— Prompt —
Return the data below in full. Keep each character unchanged.

— Stored data entries —

######

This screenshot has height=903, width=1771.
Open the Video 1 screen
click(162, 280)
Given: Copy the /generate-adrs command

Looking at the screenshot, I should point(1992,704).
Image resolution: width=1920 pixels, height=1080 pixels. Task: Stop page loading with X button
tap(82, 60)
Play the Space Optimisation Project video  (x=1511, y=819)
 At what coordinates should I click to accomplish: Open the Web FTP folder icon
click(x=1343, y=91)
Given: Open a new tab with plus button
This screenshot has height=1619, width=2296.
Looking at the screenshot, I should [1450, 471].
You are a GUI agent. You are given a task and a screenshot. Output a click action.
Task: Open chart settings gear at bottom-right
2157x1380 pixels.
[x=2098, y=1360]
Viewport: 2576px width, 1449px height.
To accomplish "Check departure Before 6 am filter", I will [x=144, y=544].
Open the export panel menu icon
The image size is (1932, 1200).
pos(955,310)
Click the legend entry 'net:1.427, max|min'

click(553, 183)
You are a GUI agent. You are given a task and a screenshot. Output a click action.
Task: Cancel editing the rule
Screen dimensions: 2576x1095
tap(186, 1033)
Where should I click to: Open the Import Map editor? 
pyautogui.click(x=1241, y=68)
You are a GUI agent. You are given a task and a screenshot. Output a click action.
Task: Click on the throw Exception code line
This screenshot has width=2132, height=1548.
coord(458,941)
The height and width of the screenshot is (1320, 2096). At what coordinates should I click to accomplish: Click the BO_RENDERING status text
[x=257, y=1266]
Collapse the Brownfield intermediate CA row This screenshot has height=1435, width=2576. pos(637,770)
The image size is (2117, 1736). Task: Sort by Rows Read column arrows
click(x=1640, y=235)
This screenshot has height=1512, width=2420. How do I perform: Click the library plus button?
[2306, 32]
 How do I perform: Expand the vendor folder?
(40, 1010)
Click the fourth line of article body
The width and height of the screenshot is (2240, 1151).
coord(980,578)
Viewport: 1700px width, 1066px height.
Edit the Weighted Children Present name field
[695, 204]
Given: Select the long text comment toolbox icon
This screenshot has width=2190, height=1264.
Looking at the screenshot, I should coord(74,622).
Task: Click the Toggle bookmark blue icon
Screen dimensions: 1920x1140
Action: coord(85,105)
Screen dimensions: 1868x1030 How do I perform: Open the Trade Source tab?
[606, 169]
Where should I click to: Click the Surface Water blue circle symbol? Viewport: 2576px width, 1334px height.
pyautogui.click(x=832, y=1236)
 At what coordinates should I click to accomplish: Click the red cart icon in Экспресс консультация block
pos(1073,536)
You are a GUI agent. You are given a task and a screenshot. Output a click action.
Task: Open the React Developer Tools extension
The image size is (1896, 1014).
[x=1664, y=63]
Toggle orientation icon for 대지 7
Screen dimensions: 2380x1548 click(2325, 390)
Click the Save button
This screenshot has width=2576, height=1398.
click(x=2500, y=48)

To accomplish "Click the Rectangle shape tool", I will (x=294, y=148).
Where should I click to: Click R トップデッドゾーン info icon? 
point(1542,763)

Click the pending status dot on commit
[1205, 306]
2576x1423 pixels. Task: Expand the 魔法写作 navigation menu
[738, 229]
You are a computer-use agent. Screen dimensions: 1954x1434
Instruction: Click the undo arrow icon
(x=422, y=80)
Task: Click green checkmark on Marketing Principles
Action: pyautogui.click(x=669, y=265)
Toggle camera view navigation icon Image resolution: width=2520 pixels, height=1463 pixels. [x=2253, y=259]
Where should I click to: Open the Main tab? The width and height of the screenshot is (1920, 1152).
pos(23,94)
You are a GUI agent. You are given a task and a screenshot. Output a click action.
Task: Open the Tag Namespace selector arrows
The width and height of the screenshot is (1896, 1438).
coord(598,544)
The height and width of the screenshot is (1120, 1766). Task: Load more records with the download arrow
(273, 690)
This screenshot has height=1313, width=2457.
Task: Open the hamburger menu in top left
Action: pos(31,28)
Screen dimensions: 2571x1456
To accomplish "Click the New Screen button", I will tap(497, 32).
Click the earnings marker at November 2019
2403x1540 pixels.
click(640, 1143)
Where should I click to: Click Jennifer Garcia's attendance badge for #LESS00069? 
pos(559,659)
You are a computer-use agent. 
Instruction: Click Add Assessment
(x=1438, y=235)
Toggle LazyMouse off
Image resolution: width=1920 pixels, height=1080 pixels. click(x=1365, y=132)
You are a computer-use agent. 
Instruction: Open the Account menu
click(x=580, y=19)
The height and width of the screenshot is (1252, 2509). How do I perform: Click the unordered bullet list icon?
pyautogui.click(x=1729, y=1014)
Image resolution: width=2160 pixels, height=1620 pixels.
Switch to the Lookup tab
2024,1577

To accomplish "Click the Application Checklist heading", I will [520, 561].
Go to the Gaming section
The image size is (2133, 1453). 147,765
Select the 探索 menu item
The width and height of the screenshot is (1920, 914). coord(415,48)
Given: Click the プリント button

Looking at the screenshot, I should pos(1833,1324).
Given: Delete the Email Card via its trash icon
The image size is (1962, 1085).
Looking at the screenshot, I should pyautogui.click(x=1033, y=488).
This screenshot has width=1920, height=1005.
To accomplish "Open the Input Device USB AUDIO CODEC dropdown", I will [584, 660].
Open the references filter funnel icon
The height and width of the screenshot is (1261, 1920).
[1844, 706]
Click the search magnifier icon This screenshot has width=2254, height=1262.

######

— Solved problem —
This screenshot has height=903, width=1771.
Open the Video 1 screen
click(162, 280)
Given: Copy the /generate-adrs command

Looking at the screenshot, I should point(1992,704).
Image resolution: width=1920 pixels, height=1080 pixels. Task: Stop page loading with X button
tap(82, 60)
Play the Space Optimisation Project video  (x=1511, y=819)
 At what coordinates should I click to accomplish: Open the Web FTP folder icon
click(x=1343, y=91)
Given: Open a new tab with plus button
This screenshot has height=1619, width=2296.
Looking at the screenshot, I should [1450, 471].
You are a GUI agent. You are given a task and a screenshot. Output a click action.
Task: Open chart settings gear at bottom-right
2157x1380 pixels.
[x=2098, y=1360]
Viewport: 2576px width, 1449px height.
To accomplish "Check departure Before 6 am filter", I will [x=144, y=544].
Open the export panel menu icon
The image size is (1932, 1200).
pos(955,310)
Click the legend entry 'net:1.427, max|min'

click(553, 183)
You are a GUI agent. You are given a task and a screenshot. Output a click action.
Task: Cancel editing the rule
Screen dimensions: 2576x1095
tap(186, 1033)
Where should I click to: Open the Import Map editor? 
pyautogui.click(x=1241, y=68)
You are a GUI agent. You are given a task and a screenshot. Output a click action.
Task: Click on the throw Exception code line
This screenshot has width=2132, height=1548.
coord(458,941)
The height and width of the screenshot is (1320, 2096). At what coordinates should I click to accomplish: Click the BO_RENDERING status text
[x=257, y=1266]
Collapse the Brownfield intermediate CA row This screenshot has height=1435, width=2576. pos(637,770)
The image size is (2117, 1736). Task: Sort by Rows Read column arrows
click(x=1640, y=235)
This screenshot has height=1512, width=2420. How do I perform: Click the library plus button?
[2306, 32]
 How do I perform: Expand the vendor folder?
(40, 1010)
Click the fourth line of article body
The width and height of the screenshot is (2240, 1151).
coord(980,578)
Viewport: 1700px width, 1066px height.
Edit the Weighted Children Present name field
[695, 204]
Given: Select the long text comment toolbox icon
This screenshot has width=2190, height=1264.
Looking at the screenshot, I should coord(74,622).
Task: Click the Toggle bookmark blue icon
Screen dimensions: 1920x1140
Action: coord(85,105)
Screen dimensions: 1868x1030 How do I perform: Open the Trade Source tab?
[606, 169]
Where should I click to: Click the Surface Water blue circle symbol? Viewport: 2576px width, 1334px height.
pyautogui.click(x=832, y=1236)
 At what coordinates should I click to accomplish: Click the red cart icon in Экспресс консультация block
pos(1073,536)
You are a GUI agent. You are given a task and a screenshot. Output a click action.
Task: Open the React Developer Tools extension
The image size is (1896, 1014).
[x=1664, y=63]
Toggle orientation icon for 대지 7
Screen dimensions: 2380x1548 click(2325, 390)
Click the Save button
This screenshot has width=2576, height=1398.
click(x=2500, y=48)

To accomplish "Click the Rectangle shape tool", I will (x=294, y=148).
Where should I click to: Click R トップデッドゾーン info icon? 
point(1542,763)

Click the pending status dot on commit
[1205, 306]
2576x1423 pixels. Task: Expand the 魔法写作 navigation menu
[738, 229]
You are a computer-use agent. Screen dimensions: 1954x1434
Instruction: Click the undo arrow icon
(x=422, y=80)
Task: Click green checkmark on Marketing Principles
Action: pyautogui.click(x=669, y=265)
Toggle camera view navigation icon Image resolution: width=2520 pixels, height=1463 pixels. [x=2253, y=259]
Where should I click to: Open the Main tab? The width and height of the screenshot is (1920, 1152).
pos(23,94)
You are a GUI agent. You are given a task and a screenshot. Output a click action.
Task: Open the Tag Namespace selector arrows
The width and height of the screenshot is (1896, 1438).
coord(598,544)
The height and width of the screenshot is (1120, 1766). Task: Load more records with the download arrow
(273, 690)
This screenshot has height=1313, width=2457.
Task: Open the hamburger menu in top left
Action: pos(31,28)
Screen dimensions: 2571x1456
To accomplish "Click the New Screen button", I will tap(497, 32).
Click the earnings marker at November 2019
2403x1540 pixels.
click(640, 1143)
Where should I click to: Click Jennifer Garcia's attendance badge for #LESS00069? 
pos(559,659)
You are a computer-use agent. 
Instruction: Click Add Assessment
(x=1438, y=235)
Toggle LazyMouse off
Image resolution: width=1920 pixels, height=1080 pixels. click(x=1365, y=132)
You are a computer-use agent. 
Instruction: Open the Account menu
click(x=580, y=19)
The height and width of the screenshot is (1252, 2509). How do I perform: Click the unordered bullet list icon?
pyautogui.click(x=1729, y=1014)
Image resolution: width=2160 pixels, height=1620 pixels.
Switch to the Lookup tab
2024,1577

To accomplish "Click the Application Checklist heading", I will [520, 561].
Go to the Gaming section
The image size is (2133, 1453). 147,765
Select the 探索 menu item
The width and height of the screenshot is (1920, 914). coord(415,48)
Given: Click the プリント button

Looking at the screenshot, I should pos(1833,1324).
Given: Delete the Email Card via its trash icon
The image size is (1962, 1085).
Looking at the screenshot, I should pyautogui.click(x=1033, y=488).
This screenshot has width=1920, height=1005.
To accomplish "Open the Input Device USB AUDIO CODEC dropdown", I will [584, 660].
Open the references filter funnel icon
The height and width of the screenshot is (1261, 1920).
[1844, 706]
Click the search magnifier icon This screenshot has width=2254, height=1262.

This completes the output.